I thought about that too. Her glucose is only slightly elevated and that's a very difficult blood test to get accurate. Glucose can be very elevated to stress - parcicularly in cats (I've had high glucose readings in several cats), and if they just ate it can be high as well. The only way to really get an accurate reading is to test it several times. Also, her urine isn't diluted, which normally is with diabetes. One of the main symptoms of diabetes in cats is excessive drinking/urination, which leads to diluted urine. 

That's not to say it's not diabetes. It definitely could be. Carmel also mentioned she's very overweight, so that could be another indicator. I would definitely get them to consider that as possibility.


----------



## soccergrl76 (Dec 1, 2010)

I had a cat that was borderline diabetic & he was constantly trying to drink from the faucets in addition to his water in his bowl. 

But stress can bring things on.


Sent from Petguide.com Free App


----------



## Carmel (Nov 23, 2010)

The vet has mentioned a number of possibilities, I think diabetes was in there, there's a lot of long shot guesses going around right now -- even toxoplasmosis and FIP were mentioned as extremely remote possibilties. Right now we still do not know what's wrong. 

Yesterday they did x-rays, the tests weren't very conclusive. The intestine looked a little bunched up, but the vet said that can be totally normal in cats so doesn't likely mean she's eaten a string or anything. He said something about the x-rays being a little hard to read on the pancreas area (?) so he ordered the extra pancreas test but the results aren't in today, or if they are in there's no vet in the office to check.

After I'd syringed about 2 oz of food into her and she still wasn't eating yesterday, and still had a temperature, we left her at the vets and she's been on an IV drip with antibiotics along with B-12 since then. She still hasn't eaten on her own. Today at least her temperature has come down.

I spoke with my aunt and she would rather her cat be at home under less stress along with less vet bills but it would've been hard to take her home today since the vet isn't even officially opened. I hope the IV is giving enough nutrition in it since no one there is force feeding her.
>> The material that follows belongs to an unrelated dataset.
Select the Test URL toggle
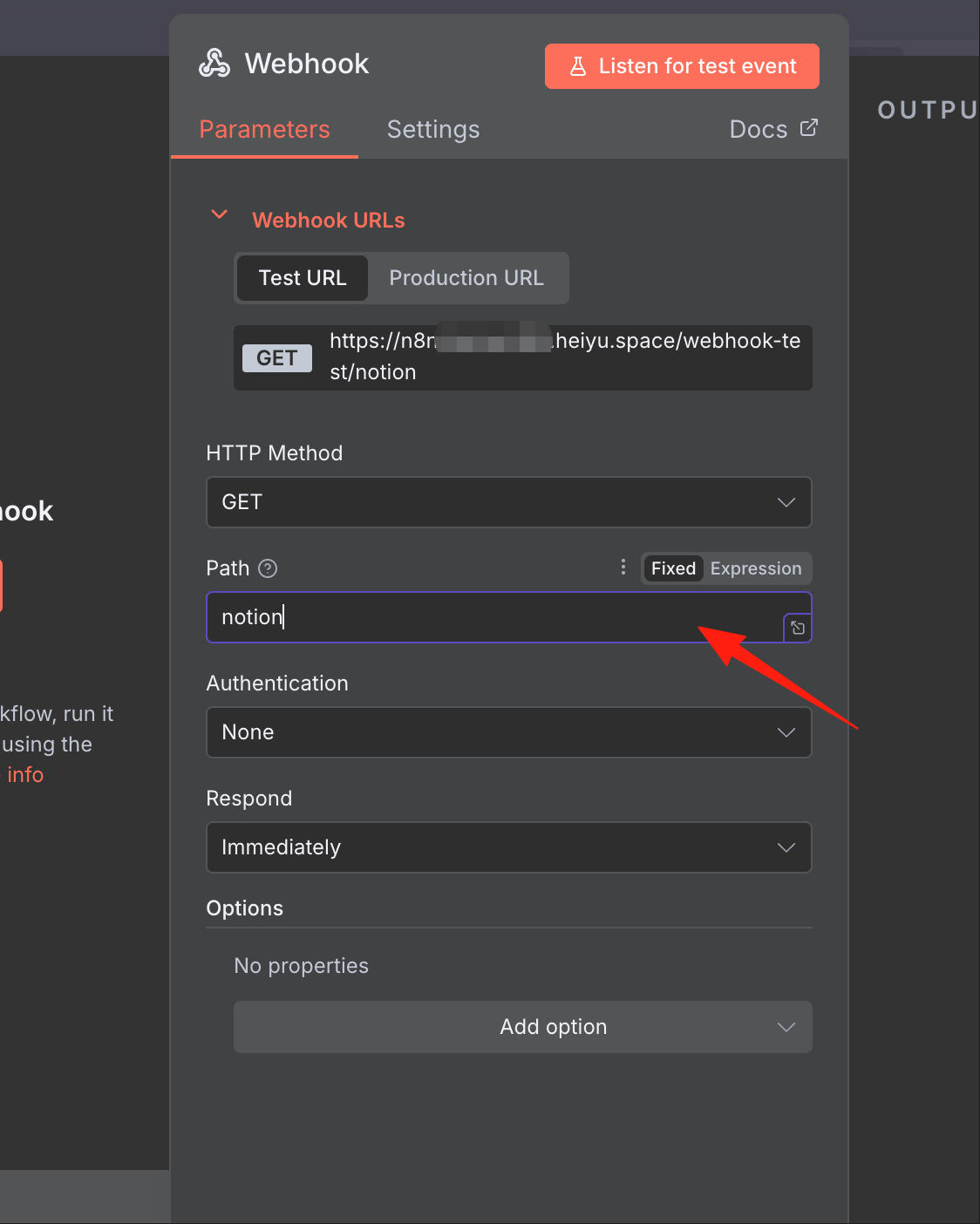Screen dimensions: 980x1224 click(302, 278)
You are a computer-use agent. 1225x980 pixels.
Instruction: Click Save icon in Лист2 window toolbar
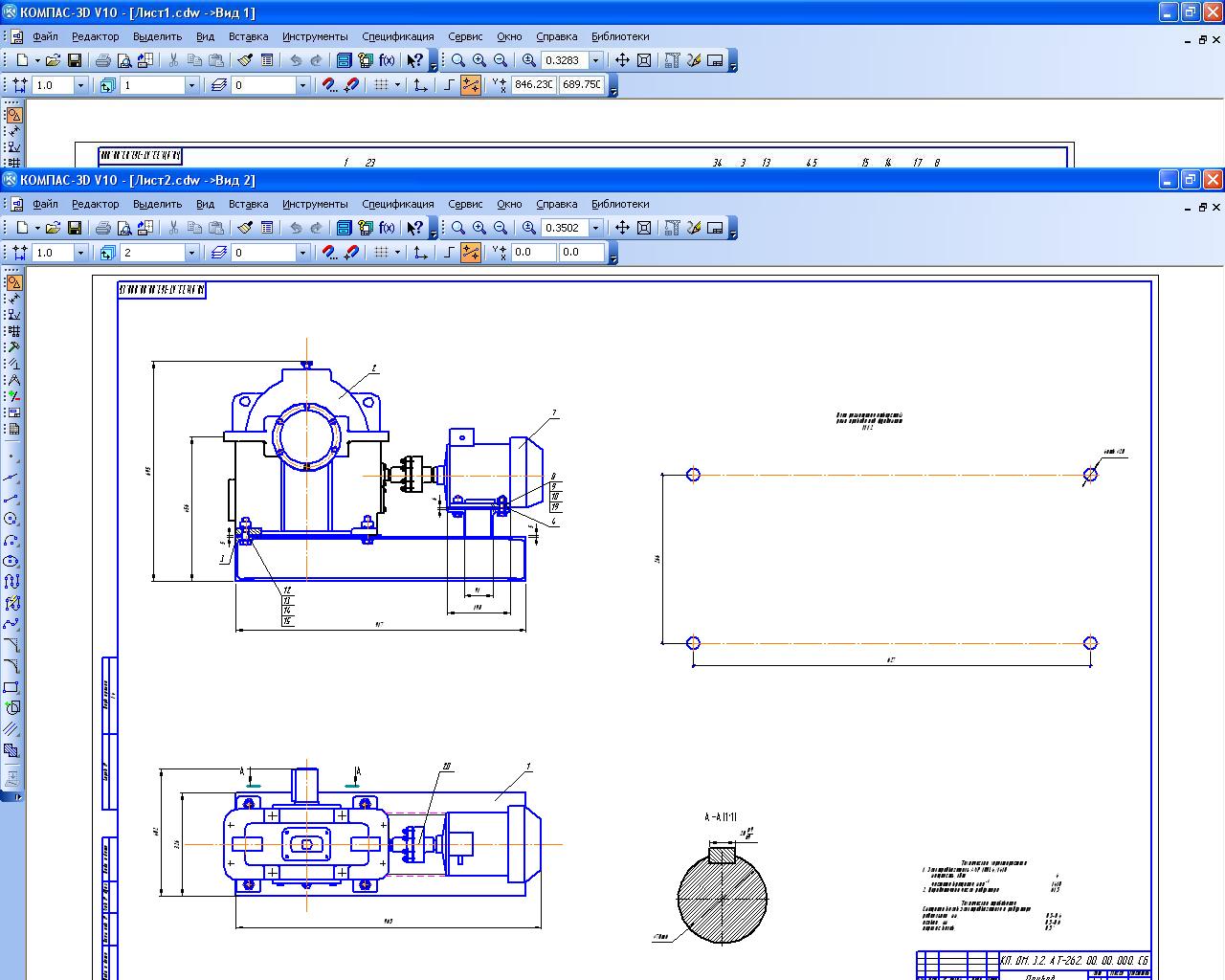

Tomorrow I'll ask the vet about T4 testing and the gallbladder as they're both something my aunt was wondering about. The vet is considering an ultrasound, too.

Regarding the CK levels, which I asked about, the vet said they weren't actually that high and could just have happened from drawing the blood. They can get up to 10,000 range for more serious situations.


----------



## emilyatl (Sep 9, 2013)

Ugh, I'm sorry you have no news. It's hard not knowing what the problem is. I hope you get some definitive news tomorrow!

Thanks for the info about the CK levels. I've never seen that elevated.


----------



## NebraskaCat (Jan 15, 2013)

When we've seen elevated CK, it has almost always been secondary to an underlying problem causing the patient to have a lack of appetite. i.e. Fix the real problem and the CK will follow.


----------



## Carmel (Nov 23, 2010)

Thanks Jeff, maybe that's all it is with the CK levels... I just wish we knew what was wrong. Vets around here are crazy priced, I haven't heard of prices getting any higher than the going rates here. I think we're looking at about 900 dollars so far and we don't even know what's wrong.

I don't really want to post a recent picture of her due to her being way overweight, but here's a picture of Zoey I took a few years ago when she was at a more normal weight, I caught her with her tongue out!










It seems she has put on a_ lot_ of weight in the last two years... she's only four; she really is way overweight (and again, my aunt claims to not over feed) so I don't know what goes on. I think that's why my aunt wants the thyroid checked.


----------



## Carmel (Nov 23, 2010)

So it's pancreatitis.  She still isn't eating, and now they're talking about an ultrasound in case she ingested something? I don't see how that's connected? And reading about pancreatitis from the 2ndchance website sounds pretty bleak. If we keep this up it'll be 2,000 dollars in a blink with the possibility that she still may not make it, or have even more very serious health issues on top of what she already has. I'm so worried about her, and I don't know what to do since her owner hasn't phoned today. She probably won't be phoning until tonight.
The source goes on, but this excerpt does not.